Tuesday 5 July 2011

Island Hopping.



Today had been scheduled as an overflow day in cases more discussions at HKCAC were needed, but the substantial talks yesterday mean that I've taken negotiations as far as my remit will allow on this visit. Both institutions need to go away and consider very carefully the recommendations drawn up.


With time on my hands I decided to explore a different side of the territories and so after breakfast I walked to Tsim Sha Tsui MTR to catch a train north and west to Tung Chung on Lantau. Tung Chung is one of the newest zones and has really grown up to support the airport just a couple of miles further on. It's real claim to fame however is that it houses the Ngong Ping cable car which rises majestically, carrying its passengers four miles, up into the mountains where the Tian Tan seated Buddha overlooks the charming Po Lin monastery.


It was a breathtaking half hour ride high above the remote hiking trails that pick their way through the lush terrain. We rode peak over peak until in the distance Buddha appeared peacefully gazing across the island. Five minutes later the car reached its terminus and out we jumped.

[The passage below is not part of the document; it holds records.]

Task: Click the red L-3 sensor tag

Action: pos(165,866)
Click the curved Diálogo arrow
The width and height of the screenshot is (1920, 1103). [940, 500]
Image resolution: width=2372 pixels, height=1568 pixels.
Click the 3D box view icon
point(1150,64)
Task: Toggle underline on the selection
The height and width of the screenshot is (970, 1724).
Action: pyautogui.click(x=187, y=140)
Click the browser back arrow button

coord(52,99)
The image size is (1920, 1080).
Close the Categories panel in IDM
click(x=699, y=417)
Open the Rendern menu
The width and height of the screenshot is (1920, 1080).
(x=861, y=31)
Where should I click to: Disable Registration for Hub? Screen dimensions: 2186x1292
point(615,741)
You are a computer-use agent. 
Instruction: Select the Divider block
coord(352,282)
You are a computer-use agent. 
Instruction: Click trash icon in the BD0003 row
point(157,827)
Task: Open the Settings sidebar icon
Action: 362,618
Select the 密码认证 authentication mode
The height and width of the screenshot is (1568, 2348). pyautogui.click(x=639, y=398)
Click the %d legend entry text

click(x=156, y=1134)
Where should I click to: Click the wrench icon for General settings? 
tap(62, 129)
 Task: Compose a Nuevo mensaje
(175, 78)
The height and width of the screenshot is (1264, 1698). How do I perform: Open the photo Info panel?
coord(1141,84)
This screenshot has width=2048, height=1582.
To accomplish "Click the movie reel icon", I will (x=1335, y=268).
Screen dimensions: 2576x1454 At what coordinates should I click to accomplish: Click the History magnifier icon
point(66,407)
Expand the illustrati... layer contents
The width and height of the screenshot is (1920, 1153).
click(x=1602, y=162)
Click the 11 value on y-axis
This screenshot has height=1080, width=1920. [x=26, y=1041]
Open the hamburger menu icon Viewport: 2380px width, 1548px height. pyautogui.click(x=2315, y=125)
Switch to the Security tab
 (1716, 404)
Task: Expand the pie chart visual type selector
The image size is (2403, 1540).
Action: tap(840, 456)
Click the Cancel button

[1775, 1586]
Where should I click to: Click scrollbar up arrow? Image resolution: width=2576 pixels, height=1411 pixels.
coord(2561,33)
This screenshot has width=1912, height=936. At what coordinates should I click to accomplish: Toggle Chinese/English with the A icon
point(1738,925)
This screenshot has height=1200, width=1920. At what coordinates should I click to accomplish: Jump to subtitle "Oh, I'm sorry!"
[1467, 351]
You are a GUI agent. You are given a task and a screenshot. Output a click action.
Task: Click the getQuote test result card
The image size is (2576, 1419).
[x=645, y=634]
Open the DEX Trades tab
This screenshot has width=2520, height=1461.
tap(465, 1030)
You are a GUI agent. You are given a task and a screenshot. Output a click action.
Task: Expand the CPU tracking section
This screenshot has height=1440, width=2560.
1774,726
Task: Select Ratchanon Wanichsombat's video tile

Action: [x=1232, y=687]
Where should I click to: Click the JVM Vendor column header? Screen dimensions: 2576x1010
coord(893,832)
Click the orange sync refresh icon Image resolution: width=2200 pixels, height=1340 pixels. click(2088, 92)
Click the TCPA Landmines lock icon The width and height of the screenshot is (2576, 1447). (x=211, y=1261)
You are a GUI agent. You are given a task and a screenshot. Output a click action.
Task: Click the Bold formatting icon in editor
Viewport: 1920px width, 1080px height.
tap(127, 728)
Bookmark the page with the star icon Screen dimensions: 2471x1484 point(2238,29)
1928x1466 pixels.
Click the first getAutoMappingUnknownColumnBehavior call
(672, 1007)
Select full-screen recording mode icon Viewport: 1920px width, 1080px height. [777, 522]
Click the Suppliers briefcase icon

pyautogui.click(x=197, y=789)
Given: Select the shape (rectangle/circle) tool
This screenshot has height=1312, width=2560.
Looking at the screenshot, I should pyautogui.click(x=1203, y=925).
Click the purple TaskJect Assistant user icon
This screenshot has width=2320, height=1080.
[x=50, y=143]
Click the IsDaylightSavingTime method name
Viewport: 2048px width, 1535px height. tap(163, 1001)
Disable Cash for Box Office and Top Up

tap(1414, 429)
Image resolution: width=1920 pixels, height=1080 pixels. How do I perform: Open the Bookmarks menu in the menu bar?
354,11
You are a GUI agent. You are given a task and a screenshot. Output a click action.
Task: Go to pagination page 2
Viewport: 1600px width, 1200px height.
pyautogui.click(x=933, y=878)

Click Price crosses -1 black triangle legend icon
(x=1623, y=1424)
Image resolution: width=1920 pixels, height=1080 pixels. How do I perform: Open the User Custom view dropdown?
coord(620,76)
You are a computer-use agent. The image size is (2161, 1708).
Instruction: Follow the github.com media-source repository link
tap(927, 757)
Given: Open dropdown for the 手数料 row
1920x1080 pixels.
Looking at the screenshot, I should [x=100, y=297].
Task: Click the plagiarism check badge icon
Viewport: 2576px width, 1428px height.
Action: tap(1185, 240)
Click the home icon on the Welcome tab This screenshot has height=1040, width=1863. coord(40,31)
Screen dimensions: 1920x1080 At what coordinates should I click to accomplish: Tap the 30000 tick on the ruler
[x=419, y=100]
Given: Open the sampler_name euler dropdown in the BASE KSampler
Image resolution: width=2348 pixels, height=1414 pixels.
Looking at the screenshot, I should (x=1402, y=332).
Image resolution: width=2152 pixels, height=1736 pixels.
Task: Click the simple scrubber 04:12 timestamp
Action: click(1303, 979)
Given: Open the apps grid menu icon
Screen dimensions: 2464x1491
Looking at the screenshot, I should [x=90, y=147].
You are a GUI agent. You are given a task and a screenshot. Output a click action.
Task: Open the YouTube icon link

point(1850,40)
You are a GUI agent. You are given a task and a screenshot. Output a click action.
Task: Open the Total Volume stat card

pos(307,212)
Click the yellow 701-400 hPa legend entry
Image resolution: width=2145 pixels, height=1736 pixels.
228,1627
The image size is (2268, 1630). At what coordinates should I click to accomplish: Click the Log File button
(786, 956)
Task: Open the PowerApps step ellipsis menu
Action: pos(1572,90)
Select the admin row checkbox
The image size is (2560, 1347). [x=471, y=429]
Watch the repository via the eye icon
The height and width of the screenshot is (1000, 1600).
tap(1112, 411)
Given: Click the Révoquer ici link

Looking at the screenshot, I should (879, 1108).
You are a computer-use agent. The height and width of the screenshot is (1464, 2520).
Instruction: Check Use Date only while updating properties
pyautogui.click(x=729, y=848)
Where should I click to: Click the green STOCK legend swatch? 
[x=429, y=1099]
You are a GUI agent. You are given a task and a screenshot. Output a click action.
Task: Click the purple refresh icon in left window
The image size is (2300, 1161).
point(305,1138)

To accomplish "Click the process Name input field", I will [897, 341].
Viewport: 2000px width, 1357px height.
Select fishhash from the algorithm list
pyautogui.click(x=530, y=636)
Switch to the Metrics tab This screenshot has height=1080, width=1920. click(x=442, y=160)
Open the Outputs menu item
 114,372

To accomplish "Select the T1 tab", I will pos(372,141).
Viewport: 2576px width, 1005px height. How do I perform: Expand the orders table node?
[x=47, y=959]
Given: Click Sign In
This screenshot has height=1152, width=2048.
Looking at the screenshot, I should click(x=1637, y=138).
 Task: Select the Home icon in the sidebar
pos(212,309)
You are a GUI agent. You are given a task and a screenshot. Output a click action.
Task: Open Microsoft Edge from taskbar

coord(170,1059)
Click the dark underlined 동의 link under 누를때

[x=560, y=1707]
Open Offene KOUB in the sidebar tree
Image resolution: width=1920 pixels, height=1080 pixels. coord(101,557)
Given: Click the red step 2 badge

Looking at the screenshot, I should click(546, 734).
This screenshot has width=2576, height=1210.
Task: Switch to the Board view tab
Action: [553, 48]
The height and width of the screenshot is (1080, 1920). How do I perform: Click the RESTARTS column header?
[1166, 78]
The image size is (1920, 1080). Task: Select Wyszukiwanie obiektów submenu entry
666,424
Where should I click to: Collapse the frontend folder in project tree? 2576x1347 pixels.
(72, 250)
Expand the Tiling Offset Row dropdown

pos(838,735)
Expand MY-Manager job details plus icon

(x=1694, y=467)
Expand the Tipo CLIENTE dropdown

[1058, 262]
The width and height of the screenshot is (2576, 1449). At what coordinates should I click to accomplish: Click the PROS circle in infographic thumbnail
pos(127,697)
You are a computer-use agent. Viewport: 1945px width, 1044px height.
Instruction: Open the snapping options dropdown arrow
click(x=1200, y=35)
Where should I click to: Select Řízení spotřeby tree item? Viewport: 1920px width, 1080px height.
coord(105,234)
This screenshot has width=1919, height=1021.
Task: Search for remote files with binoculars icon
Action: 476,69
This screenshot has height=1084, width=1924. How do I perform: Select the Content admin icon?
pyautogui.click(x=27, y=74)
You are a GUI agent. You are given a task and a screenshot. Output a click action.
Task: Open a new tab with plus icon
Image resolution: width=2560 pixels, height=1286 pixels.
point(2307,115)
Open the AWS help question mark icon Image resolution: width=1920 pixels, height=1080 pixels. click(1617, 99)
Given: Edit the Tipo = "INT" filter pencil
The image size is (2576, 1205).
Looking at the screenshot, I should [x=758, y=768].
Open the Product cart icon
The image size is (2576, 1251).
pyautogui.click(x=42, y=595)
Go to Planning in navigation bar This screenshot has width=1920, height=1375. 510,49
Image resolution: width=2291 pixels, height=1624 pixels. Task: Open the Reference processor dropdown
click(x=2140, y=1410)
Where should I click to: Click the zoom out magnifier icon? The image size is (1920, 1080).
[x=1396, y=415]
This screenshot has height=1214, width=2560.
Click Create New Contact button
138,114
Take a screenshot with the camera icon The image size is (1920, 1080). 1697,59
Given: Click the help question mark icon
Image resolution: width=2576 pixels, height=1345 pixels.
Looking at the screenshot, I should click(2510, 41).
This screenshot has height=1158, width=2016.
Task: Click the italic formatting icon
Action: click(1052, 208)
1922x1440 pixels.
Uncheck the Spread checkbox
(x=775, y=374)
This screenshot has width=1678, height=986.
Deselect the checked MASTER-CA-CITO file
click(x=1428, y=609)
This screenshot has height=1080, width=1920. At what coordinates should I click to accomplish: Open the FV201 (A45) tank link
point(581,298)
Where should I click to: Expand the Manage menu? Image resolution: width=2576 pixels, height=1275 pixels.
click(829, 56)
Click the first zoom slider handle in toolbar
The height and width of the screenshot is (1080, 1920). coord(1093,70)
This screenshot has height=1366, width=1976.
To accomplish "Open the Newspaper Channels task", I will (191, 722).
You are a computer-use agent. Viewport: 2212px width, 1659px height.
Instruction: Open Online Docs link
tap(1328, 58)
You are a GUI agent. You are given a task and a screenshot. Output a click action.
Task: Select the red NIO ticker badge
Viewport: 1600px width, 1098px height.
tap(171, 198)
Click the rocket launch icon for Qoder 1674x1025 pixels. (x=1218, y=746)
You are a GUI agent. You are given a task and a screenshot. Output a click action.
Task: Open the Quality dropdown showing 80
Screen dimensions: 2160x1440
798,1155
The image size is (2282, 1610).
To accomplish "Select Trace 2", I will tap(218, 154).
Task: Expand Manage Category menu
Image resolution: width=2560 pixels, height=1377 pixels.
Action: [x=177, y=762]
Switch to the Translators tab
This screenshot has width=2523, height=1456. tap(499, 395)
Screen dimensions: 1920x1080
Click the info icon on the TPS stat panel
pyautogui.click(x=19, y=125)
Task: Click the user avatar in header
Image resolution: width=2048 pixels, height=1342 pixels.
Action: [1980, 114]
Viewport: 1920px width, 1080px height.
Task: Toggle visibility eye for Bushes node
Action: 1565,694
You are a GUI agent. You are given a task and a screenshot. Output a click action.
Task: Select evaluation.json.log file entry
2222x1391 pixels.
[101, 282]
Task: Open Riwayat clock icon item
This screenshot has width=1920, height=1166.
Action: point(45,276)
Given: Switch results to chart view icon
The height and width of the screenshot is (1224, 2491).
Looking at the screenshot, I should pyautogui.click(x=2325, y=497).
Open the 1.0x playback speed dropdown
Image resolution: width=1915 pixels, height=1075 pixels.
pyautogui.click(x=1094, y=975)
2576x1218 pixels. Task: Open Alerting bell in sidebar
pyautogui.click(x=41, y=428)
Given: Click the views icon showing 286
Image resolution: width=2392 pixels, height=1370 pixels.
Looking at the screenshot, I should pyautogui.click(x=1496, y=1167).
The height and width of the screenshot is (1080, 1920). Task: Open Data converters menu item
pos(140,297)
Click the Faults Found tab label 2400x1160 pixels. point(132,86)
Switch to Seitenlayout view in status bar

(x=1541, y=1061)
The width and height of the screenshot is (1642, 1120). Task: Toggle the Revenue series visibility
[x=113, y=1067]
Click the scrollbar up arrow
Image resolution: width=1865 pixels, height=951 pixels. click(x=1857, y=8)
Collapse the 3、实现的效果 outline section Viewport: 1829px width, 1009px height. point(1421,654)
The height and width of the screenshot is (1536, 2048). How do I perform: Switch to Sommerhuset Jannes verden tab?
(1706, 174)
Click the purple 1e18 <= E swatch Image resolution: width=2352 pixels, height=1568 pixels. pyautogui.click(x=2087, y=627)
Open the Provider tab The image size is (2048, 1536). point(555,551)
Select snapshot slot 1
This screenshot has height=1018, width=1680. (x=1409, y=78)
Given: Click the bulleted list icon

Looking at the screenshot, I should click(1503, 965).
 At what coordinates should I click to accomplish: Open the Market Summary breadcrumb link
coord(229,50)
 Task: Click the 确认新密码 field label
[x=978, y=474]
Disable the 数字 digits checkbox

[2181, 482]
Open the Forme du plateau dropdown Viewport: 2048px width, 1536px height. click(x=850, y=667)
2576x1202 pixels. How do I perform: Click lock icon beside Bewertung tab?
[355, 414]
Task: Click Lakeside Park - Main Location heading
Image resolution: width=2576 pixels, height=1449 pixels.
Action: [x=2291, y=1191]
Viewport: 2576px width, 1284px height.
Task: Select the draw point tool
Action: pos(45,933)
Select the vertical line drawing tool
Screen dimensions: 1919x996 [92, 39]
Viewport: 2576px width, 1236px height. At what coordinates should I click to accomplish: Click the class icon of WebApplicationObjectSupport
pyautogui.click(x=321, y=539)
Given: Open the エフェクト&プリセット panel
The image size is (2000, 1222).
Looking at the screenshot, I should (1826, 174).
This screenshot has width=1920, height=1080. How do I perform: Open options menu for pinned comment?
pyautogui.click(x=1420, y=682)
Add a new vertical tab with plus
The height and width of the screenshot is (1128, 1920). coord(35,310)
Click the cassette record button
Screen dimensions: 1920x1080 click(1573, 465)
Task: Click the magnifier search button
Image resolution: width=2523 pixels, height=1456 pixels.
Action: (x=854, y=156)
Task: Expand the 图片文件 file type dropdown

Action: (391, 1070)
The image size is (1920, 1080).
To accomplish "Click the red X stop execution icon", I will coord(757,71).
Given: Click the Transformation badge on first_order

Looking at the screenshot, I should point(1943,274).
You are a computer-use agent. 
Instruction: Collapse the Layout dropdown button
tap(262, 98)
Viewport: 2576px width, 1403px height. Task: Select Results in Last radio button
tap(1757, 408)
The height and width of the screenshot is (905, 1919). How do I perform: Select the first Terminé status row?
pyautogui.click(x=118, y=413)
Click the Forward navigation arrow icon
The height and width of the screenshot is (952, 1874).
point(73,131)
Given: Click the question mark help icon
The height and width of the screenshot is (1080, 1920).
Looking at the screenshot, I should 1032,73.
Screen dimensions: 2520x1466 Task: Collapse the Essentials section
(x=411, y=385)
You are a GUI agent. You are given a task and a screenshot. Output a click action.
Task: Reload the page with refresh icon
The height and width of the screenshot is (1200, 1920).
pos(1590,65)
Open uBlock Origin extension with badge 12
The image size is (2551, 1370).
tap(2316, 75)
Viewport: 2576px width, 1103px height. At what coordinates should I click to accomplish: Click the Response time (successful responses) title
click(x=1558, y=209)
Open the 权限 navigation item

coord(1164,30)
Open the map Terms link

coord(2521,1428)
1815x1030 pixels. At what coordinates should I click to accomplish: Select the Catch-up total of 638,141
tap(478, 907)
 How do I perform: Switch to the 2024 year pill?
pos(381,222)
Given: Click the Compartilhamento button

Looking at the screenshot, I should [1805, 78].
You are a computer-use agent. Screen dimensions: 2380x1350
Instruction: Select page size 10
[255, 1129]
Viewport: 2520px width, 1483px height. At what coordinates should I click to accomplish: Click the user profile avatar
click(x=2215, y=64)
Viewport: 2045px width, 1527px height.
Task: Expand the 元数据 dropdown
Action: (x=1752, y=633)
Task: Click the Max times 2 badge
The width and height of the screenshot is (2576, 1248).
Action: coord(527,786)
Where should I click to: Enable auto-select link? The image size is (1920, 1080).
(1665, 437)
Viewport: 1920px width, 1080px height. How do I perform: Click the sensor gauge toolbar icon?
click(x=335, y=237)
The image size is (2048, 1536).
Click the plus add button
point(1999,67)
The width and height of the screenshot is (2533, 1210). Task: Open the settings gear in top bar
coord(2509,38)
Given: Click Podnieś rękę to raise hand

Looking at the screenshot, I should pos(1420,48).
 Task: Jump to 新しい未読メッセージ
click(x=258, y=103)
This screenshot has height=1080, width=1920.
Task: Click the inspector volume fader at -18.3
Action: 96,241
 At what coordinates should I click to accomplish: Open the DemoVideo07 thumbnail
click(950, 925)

Buddha is a fairly new addition to the Hong Kong tourist scene having only been here since 1993, but at his feet a hub of tacky gift shops and fast food restaurants have opportunistically appeared. They're quickly passed and after a brief climb you find yourself in close proximity to the statue. Circling the base you can see far out over the South China Sea to Macau and the mainland. I dawdled for an hour or so at the monastery watching other tourists light incense offering to the several Gods, some of whom looked, in contrast to the main man, very severe indeed.


Back in Tung Chong I picked up a bus and headed for the traditional fishing village of Tai O. It was a real step back in time. The village is famous for its shrimp paste and wooden stilted houses that stand proud in the natural harbour. This is the most Westerly point of the colony and very little of the commercial wealth generated in the centre of the city finds its way out here. At the far end of the village, past the tightly packed tin shacks and dried fish stalls, offerings were being made to Kwan Tai, a God of War, who has protected the village from malign influence for hundreds of years. Behind, a huge jumbo jet, roared as it took off from the distant airport.


Another bus took me along the Southern shore to catch the ferry from Silvermine Bay out to Cheug Chau, an island made infamous by the exploits of Cheung Po Tsai, a nineteenth century pirate, whose treasure, so it's said, remains undiscovered in one of the vertiginous caves that cling to the coast. Night was falling now and so I decided to forgo the search and instead had a wonderful seafood hot pot, alfresco in a ramshackle restaurant overlooking the harbour. Hard to imagine that this is less than an hour away from the sleek and gleaming buildings of Hong Kong central. I caught the midnight ferry home.